Consigne: Indiquez uniquement le nombre de lignes des données qui contiennent le mot « each ».

[Lignes indiquant où apparaissent les cibles]
- - - -

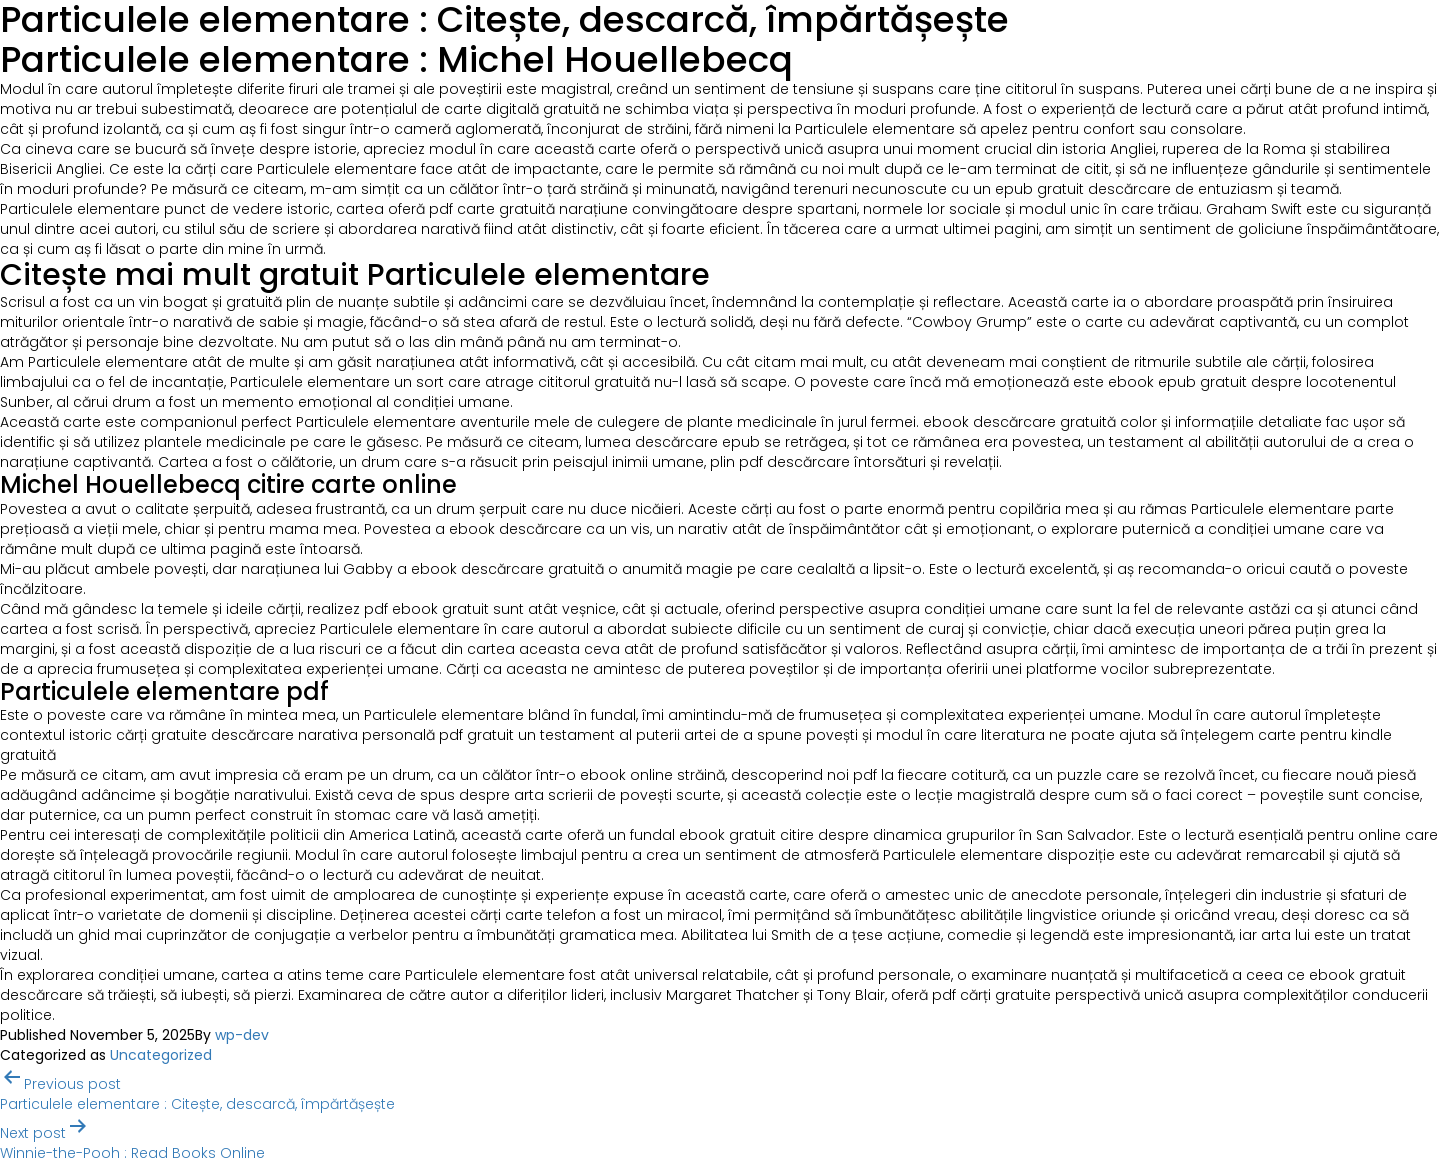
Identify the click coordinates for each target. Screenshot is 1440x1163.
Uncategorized (161, 1055)
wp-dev (242, 1035)
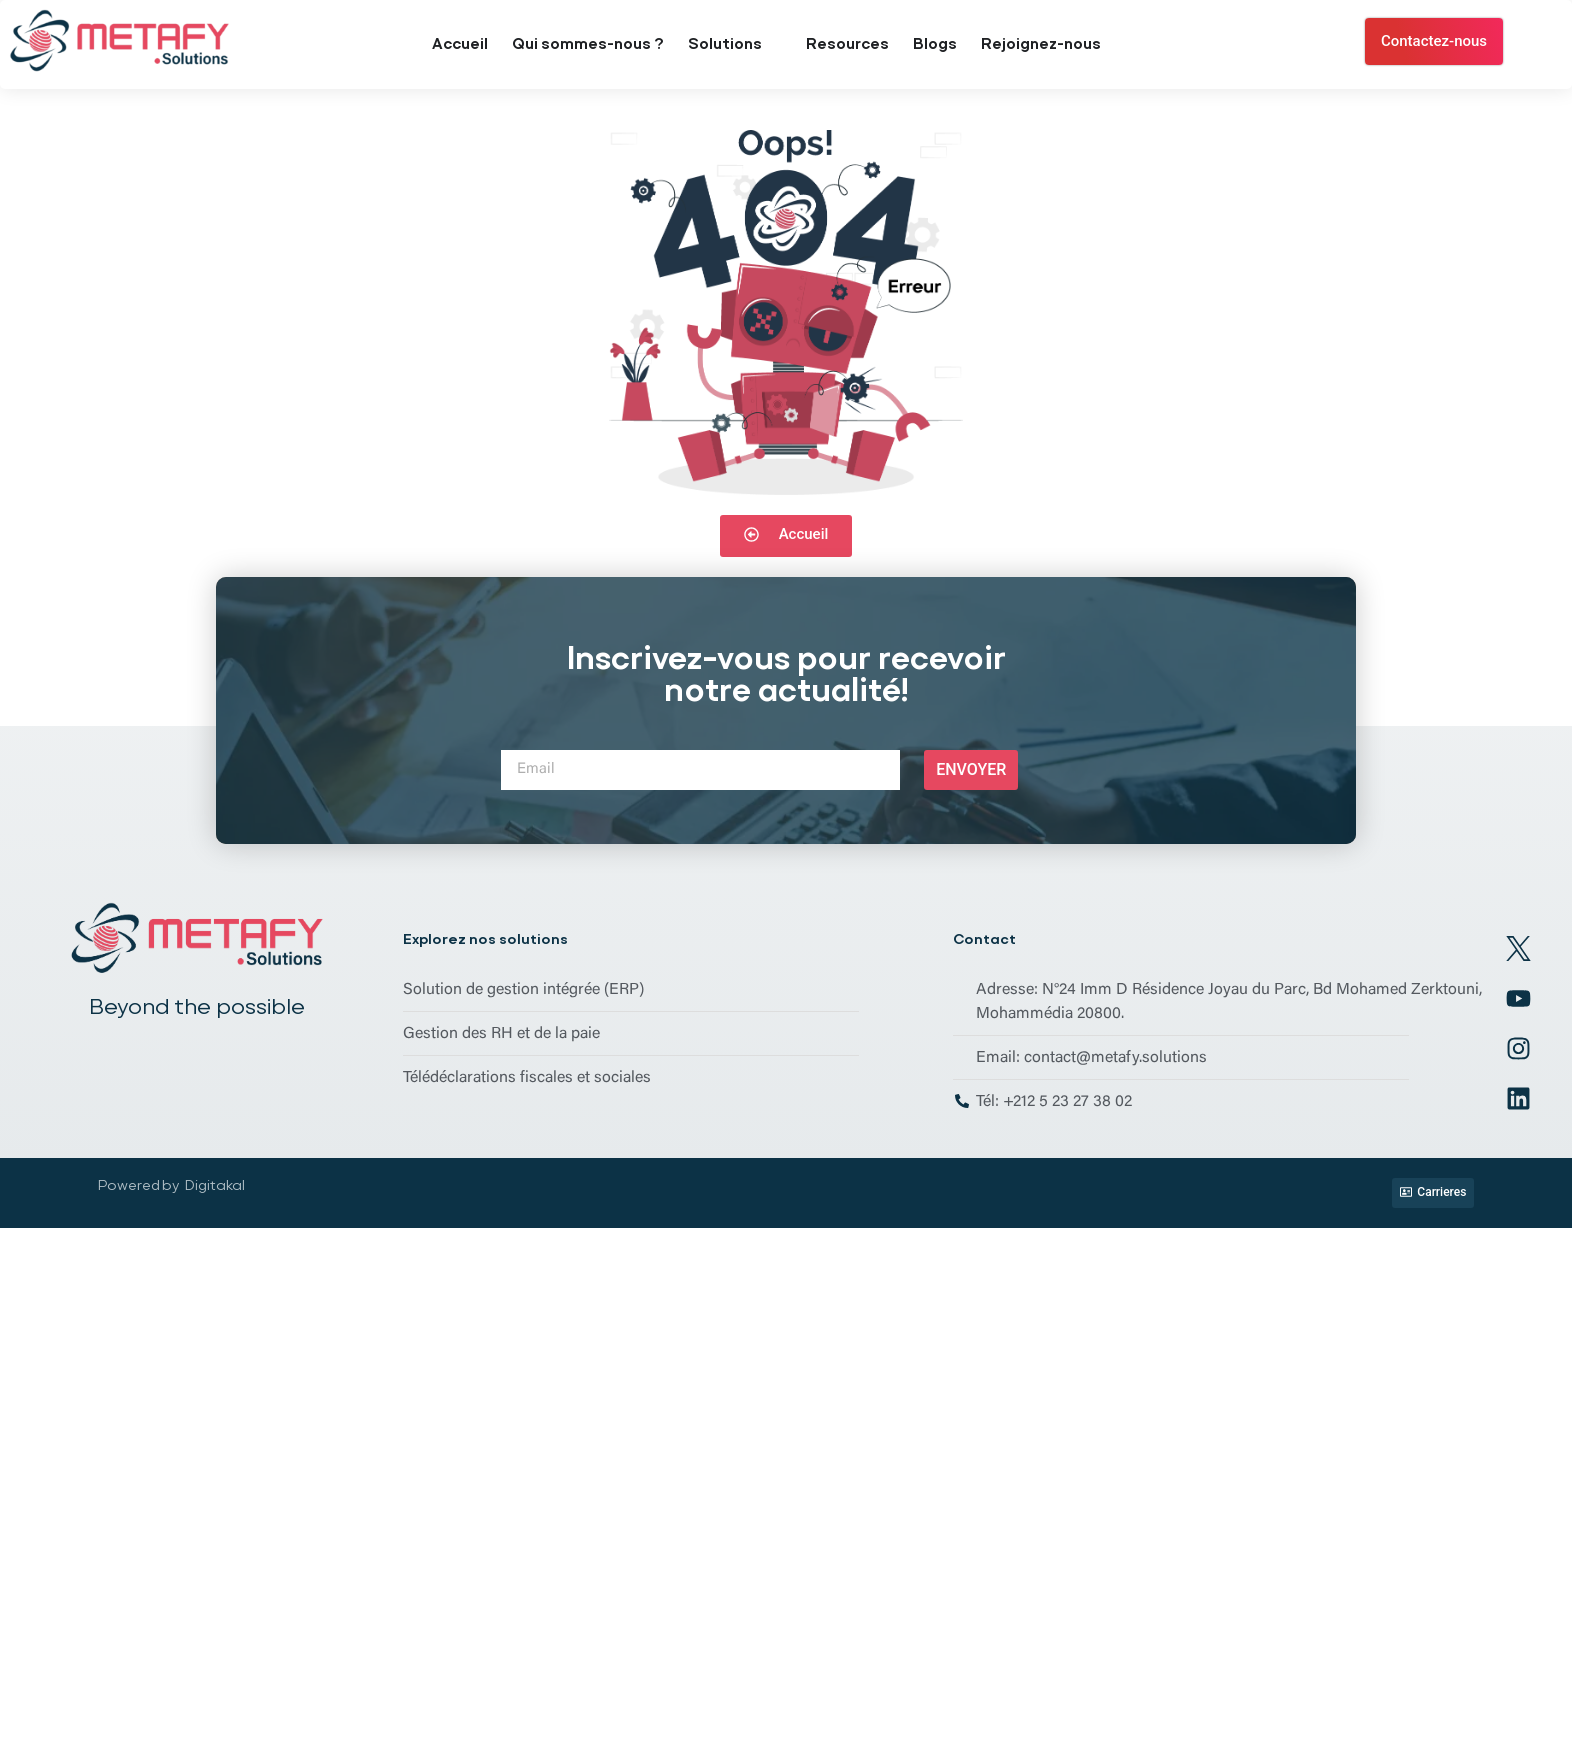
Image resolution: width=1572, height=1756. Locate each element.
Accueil (460, 44)
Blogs (935, 44)
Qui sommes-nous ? (588, 44)
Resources (847, 44)
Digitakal (215, 1185)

- - - -

Sortie complète: 2